The audience for the panel would be those interested in other media forms and theory, and also those wanting to expand discussions beyond both the traditionally philosophical and the intellectual limits imposed by disciplines that underpin much work in Games Studies as currently construed – education, communication, history, and so on – by focusing on media, art and aesthetics from a critical perspective.
Paper 1: Feng Zhu
‘A Jamesonian concept of totality for game studies’
This paper draws on Jameson’s project of continuing the tradition of Western Marxism through rehabilitating a concept of ‘totality’ from the poststructuralist critique of the commitment to holism. The central argument is that game studies can benefit from a more sophisticated view of the imbrication between computer games, what they are deemed to be, and how they provide meaningful patterns of experience for players, with a conception of the totality in which they exist, are played, and are produced. To this end, game studies must simultaneously resist the urge towards the kind of fragmentation outlined by Aarseth in ‘Transgressive Play and the Implied Player’ whilst also avoiding a homogenising, structural reductivism, or simplification of both the totality and medium (discernible at points in Games of Empire), which would be particularly inapt for the analysis of ergodic artefacts and insensitive to
theorisations of the complex aporetic dimensions of the totality – as a heterogenising homogeneity, for example. Some objections against this reflexive approach will also be examined, which bear on the conditions that make critical theory possible.
Paper 2: Graeme Kirkpatrick
‘Adorno’s critical aesthetic theory and the video game’
This paper presents a definition of video games in terms of their formal-aesthetic properties as these are disclosed by an application of ideas from Adorno’s work, especially his Aesthetic Theory. Taking Adorno’s distinction between construction and mimesis as opposed but interdependent moments in any created work, the paper presents a theoretical model of gameplay as a negative dialectical structure in which the game solicits a mimetic response of ‘moving with’ the scenario presented by the game, only to cancel it out with an overbearing moment of construction, such as the discrepant motions of controller use or the first challenging puzzle. The video game object is characterized as comprising multiple, super-imposed levels of experience, each super-imposed on the others and each depending on the others for its range of effects. The disparateness of these experiential levels is the key to form
in the video game and this form has three possible outcomes for the subject who plays, each with its own specific temporal mode. These are: the corrective laughter of failure, which folds us back into anticipation (addiction); a cynical sense of mastery, which leads to resignation, and an experience of subjective evanescence arising from the instabilities of gameplay, whose temporal modality is hope. In different ways the first two affirm ontological certainty – the idea that this is the only real world – while the third is more progressive, leaving the player with a sense of future possibilities.
Paper 3: Emma Fraser
‘Awakening in ruins: the virtual spectacle of the end of the city in video games’
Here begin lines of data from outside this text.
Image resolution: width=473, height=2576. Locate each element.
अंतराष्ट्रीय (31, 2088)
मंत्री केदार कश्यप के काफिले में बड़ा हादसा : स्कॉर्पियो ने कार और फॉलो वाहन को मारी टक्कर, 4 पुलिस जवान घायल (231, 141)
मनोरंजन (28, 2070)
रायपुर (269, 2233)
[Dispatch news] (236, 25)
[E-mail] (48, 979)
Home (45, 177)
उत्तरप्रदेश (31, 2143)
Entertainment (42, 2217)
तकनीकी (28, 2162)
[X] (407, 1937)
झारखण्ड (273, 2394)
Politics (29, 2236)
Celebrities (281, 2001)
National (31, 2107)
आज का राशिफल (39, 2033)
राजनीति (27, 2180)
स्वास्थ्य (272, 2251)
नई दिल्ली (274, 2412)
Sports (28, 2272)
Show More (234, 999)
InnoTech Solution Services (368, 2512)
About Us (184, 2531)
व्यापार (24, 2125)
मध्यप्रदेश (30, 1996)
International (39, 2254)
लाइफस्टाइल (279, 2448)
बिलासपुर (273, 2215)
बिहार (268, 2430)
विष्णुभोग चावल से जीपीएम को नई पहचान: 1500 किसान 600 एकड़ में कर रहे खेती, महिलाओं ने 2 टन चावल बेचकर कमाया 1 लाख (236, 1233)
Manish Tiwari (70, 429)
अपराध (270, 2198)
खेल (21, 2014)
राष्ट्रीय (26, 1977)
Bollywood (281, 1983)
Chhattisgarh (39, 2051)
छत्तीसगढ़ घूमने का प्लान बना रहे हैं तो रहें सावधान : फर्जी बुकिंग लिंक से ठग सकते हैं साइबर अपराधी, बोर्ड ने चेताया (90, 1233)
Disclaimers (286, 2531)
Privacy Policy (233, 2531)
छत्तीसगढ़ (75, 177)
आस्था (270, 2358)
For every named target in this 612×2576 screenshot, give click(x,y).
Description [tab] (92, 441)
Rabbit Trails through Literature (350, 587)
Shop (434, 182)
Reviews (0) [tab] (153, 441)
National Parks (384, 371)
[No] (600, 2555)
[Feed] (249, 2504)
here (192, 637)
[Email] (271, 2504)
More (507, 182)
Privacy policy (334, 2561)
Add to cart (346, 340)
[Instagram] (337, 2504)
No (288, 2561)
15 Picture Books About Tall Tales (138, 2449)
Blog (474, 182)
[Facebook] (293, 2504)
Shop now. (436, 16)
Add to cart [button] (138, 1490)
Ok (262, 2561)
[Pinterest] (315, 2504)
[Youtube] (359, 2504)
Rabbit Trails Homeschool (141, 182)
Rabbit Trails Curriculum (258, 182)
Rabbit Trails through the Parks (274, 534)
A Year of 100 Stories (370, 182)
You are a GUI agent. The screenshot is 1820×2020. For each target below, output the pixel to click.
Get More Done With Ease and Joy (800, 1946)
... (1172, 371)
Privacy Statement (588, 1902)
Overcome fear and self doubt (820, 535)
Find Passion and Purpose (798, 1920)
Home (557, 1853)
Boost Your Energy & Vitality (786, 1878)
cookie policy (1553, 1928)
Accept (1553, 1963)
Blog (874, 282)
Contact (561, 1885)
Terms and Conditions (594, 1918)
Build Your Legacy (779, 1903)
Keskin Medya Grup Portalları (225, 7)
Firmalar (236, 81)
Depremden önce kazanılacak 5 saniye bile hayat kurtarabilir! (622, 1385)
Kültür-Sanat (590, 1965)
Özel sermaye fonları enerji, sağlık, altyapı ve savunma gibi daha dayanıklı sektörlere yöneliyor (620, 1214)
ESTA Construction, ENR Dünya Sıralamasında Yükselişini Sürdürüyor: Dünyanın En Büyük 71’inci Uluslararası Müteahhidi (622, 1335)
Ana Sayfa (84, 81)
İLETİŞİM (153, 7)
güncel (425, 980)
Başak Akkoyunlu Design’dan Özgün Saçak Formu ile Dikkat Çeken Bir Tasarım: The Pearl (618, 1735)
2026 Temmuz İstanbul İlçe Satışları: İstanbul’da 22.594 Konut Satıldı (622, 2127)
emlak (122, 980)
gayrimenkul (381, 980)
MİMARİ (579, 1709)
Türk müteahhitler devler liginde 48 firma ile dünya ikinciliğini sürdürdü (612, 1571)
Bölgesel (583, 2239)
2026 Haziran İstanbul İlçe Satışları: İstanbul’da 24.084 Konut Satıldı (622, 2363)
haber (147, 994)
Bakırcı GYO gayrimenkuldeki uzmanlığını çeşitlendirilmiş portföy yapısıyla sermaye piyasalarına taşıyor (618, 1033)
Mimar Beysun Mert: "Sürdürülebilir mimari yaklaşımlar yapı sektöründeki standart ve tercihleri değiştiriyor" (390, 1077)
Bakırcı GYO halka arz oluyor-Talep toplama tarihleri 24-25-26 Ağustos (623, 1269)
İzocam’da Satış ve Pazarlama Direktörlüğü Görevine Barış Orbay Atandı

If the first two papers are concerned mainly with the formal and aesthetic capacities of games to parse meanings, this one takes the stymied and allegorical signification of games as a given to explore the multiple resonances of one highly significant recurrent theme of video game topography: the ruin. Drawing particularly on the ideas of Walter Benjamin, the paper uses the salience of ruinous imagery in games as a launching off point for a redeployment of the idea of play itself as a category in game studies. For Benjamin play is a relational concept rather than an anthropological one. Its revolutionary or subversive energies are not given but depend on the social and historical context in which they arise. Video game play, as play with mass-produced, standardized commodities, is far from presenting a recuperative panacea as some have suggested. Rather, the paper will argue that games take on critical power largely through the role of ruins (and the ruinous city), and the capacity of these images to unsettle, even to haunt the dreamworlds of contemporary capitalism. Questions of meaning and representation can thus be explored in a more deeply theoretical mode, encompassing Benjamin’s urban centered work on mass media, dialectical images, and mediatized experience.